CCAD LAB Undergraduate Research Assistant Tarek Antar received the URA for his proposal, “Examining the Role of Parental and Peer Socialization in the Development of the Muslim-Adolescent Identity.” (Graduate Student Mentor: Merve Balkaya)
“The development of religious minorities’ sense of identity regarding both their religious group and the majority group is particularly important during adolescence. Adolescents receive cultural messages from those around them through cultural socialization practices. However, few studies examine the role of religious socialization in adolescents’ identity development.
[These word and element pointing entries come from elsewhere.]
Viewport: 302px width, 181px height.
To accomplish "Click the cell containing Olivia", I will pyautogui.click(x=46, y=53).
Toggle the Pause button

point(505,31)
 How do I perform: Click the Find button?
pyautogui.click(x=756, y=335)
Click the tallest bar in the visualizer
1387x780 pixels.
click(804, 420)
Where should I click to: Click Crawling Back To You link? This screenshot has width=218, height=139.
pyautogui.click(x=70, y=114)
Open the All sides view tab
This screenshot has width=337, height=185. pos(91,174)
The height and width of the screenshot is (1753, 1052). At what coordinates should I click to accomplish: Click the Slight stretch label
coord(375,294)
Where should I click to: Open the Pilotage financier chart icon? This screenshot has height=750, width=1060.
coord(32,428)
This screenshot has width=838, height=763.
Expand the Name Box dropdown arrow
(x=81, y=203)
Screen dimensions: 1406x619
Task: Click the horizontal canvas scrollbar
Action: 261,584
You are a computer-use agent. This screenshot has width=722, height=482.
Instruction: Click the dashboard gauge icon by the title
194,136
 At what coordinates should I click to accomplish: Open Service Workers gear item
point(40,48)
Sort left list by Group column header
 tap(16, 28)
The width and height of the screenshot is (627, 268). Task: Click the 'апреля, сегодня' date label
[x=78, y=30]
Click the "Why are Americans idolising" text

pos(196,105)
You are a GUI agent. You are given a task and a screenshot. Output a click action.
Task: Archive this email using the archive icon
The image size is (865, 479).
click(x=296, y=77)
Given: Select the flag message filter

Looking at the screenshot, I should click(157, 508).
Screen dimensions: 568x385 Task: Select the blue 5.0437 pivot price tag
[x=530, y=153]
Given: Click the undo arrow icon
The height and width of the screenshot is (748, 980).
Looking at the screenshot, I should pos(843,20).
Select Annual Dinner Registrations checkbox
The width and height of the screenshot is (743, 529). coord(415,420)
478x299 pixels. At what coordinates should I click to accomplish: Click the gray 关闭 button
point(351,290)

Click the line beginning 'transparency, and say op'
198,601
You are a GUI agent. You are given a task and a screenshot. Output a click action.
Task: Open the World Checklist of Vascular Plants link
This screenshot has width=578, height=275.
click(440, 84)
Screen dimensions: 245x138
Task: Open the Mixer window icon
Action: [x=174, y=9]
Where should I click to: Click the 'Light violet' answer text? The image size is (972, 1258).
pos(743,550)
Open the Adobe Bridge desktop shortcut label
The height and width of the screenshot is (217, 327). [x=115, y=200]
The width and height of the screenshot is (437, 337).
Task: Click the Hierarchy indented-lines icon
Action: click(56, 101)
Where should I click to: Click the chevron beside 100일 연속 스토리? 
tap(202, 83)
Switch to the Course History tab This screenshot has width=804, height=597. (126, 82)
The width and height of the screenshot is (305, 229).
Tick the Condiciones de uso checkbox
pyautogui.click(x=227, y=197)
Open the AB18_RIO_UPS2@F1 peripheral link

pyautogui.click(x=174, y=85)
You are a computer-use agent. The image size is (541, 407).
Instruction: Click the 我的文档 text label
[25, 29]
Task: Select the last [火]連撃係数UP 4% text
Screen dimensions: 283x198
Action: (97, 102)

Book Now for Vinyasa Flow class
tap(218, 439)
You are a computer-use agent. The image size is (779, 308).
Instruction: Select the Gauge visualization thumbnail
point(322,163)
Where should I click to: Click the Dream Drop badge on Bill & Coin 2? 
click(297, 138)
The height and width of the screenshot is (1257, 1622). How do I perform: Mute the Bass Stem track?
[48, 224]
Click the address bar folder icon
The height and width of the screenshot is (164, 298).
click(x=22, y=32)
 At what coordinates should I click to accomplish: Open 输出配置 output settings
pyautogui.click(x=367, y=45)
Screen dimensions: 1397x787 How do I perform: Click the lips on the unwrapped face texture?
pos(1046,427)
Even less is known about how religious socialization by mothers (MRS) and peers (PRS) may independently and interactively impact adolescents’ group identities. Furthermore, although Muslim individuals comprise the fastest growing religious minority group in the U.S., research on this scrutinized group is scarce. Hence, the present study examined the role of MRS, PRS, and the interactive effect of MRS and PRS on Muslim-American adolescents’ religious (Muslim) and national (American) identities. Muslim-American adolescents (N=212; 13-18 years-old) reported on their perceptions of their MRS, PRS, and Muslim and American identity. Overall, PRS was a stronger predictor of adolescents’ Muslim identity than MRS. Mothers’ promotion of pluralism predicted stronger Muslim identity, whereas promotion of mistrust and preparation for bias predicted lower levels of American identity. Finally, the positive relations between MRS and adolescents’ Muslim and American identities were weaker and became non-significant with increasing levels of PRS. Implications for supporting healthy identity development among Muslim-American adolescents are discussed.”
They presented their findings at URCAD on April 24, 2019. Congratulations, Hye Jin and Tarek!